Speakers

Sofia Olhede

EPFL

Graph Limit Models and Beyond

Probabilistic distributional invariances are key to characterising stochastic processes where we only observe one realisation of that object. I will discuss how permutation invariance of random arrays lets us understand the nature of such objects. Furthermore I will discuss in that setting how any estimation procedure will be naturally linked to grouping rows and columns of such arrays for variance reduction, and estimating an underlying limit object (a graph limit) nonparametrically. Most real-world objects have additional features beyond a distributional permutation invariance. This requires us to extend any grouping to incorporate either additional features in our model specification, or forms of repeated observations. Furthermore estimation based solely on grouping columns or rows often does not fully utilize the underlying patterns of observations. I will describe how further variance reduction can be achieved by grouping entries of the array, and not just grouping the columns and rows, a task fundamentally challenged by the inherent noisiness of Bernoulli random variables, and any lack of repeated observations.

Philippe Rigollet

MIT

Statistics and artificial intelligence

Recent advances in artificial intelligence, particularly in computer vision and natural language processing have propelled AI to the forefront of scientific and technological demands. The field of statistics is poised to meet these demands, yet the classical paradigms of statistical analysis often fall short in addressing the complexities introduced by modern AI systems. In this talk, we will explore how the landscape of nonparametric statistics is evolving in response to these challenges, particularly focusing on the replacement of traditional structures such as smoothness and sparsity.
A key part of our discussion will delve into transformers, a groundbreaking architecture that has revolutionized many AI applications. We will examine the novel statistical questions and considerations that arise from the use of transformers, and how statisticians can contribute to the ongoing development and refinement of these AI technologies.

Jelena Bradic

UCSD

Dynamic treatment effects: high-dimensional inference under model misspecification

Estimating dynamic treatment effects is essential across various disciplines, offering nuanced insights into the time-dependent causal impact of interventions. However, this estimation presents challenges due to the “curse of dimensionality” and time-varying confounding, which can lead to biased estimates. Additionally, correctly specifying the growing number of treatment assignments and outcome models with multiple exposures seems overly complex. Given these challenges, the concept of double robustness, where model misspecification is permitted, is extremely valuable, yet unachieved in practical applications. This paper introduces a new approach by proposing novel, robust estimators for both treatment assignments and outcome models. We present a “sequential model double robust” solution, demonstrating that double robustness over multiple time points can be achieved when each time exposure is doubly robust.
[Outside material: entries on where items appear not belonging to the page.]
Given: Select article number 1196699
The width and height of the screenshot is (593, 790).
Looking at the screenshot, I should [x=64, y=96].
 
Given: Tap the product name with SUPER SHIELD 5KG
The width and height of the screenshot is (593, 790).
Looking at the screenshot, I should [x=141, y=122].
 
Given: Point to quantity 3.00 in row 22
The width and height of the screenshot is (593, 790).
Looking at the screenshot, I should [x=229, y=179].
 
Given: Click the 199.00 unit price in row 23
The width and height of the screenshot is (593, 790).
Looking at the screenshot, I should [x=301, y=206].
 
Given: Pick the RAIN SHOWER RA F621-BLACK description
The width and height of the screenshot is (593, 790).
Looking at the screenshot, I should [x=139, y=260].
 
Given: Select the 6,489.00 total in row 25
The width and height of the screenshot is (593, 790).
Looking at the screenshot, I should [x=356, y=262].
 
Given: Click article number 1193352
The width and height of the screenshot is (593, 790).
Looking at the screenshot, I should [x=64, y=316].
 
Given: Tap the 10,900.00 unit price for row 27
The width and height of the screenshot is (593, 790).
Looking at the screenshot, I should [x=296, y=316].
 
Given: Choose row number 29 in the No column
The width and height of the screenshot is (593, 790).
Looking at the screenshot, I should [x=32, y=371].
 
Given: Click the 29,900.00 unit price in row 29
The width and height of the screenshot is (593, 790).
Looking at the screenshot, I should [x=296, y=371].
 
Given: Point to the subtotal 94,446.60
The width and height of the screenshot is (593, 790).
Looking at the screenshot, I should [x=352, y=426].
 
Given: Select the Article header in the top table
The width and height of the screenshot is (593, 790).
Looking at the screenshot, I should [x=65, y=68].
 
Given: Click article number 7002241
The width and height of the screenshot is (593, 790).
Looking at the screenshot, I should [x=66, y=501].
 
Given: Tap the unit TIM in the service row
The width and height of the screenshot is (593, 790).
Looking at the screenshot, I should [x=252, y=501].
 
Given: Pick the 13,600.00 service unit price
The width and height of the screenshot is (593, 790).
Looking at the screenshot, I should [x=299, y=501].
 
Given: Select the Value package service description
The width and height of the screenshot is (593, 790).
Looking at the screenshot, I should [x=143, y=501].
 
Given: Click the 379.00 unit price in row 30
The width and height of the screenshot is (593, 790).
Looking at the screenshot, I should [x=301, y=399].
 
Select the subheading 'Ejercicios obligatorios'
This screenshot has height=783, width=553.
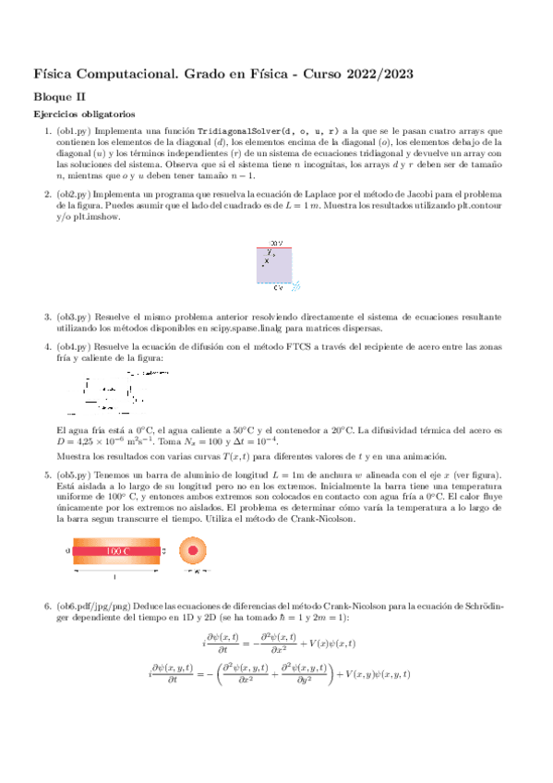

This approach improves the robustness and reliability of dynamic treatment effects estimation, addressing a significant gap in this field.
This is joint work with Yuqian Zhang and Weijie Ji.

Ming Yuan

Columbia University

Tensors in High Dimensional Data Analysis: Opportunities and Challenges

Large amount of multidimensional data represented by multiway arrays or tensors are prevalent in modern applications across various fields such as chemometrics, genomics, physics, psychology, and signal processing. The structural complexity of such data provides vast new opportunities for modeling and analysis, but efficiently extracting information content from them, both statistically and computationally, presents unique and fundamental challenges. Addressing these challenges requires an interdisciplinary approach that brings together tools and insights from statistics, optimization and numerical linear algebra among other fields. Despite these hurdles, significant progress has been made in the last decade. In this talk, I will review some of the key advancements and identify common threads among them, under several common statistical settings.

Boaz Nadler

Weizmann

Completing large low rank matrices with only few observed entries: A one-line algorithm with provable guarantees

Suppose you observe very few entries from a large matrix. Can we predict the missing entries, say assuming the matrix is (approximately) low rank ? We describe a very simple method to solve this matrix completion problem. We show our method is able to recover matrices from very few entries and/or with ill conditioned matrices, where many other popular methods fail. Furthermore, due to its simplicity, it is easy to extend our method to incorporate additional knowledge on the underlying matrix, for example to solve the inductive matrix completion problem. On the theoretical front, we prove that our method enjoys some of the strongest available theoretical recovery guarantees. Finally, for inductive matrix completion, we prove that under suitable conditions the problem has a benign optimization landscape with no bad local minima.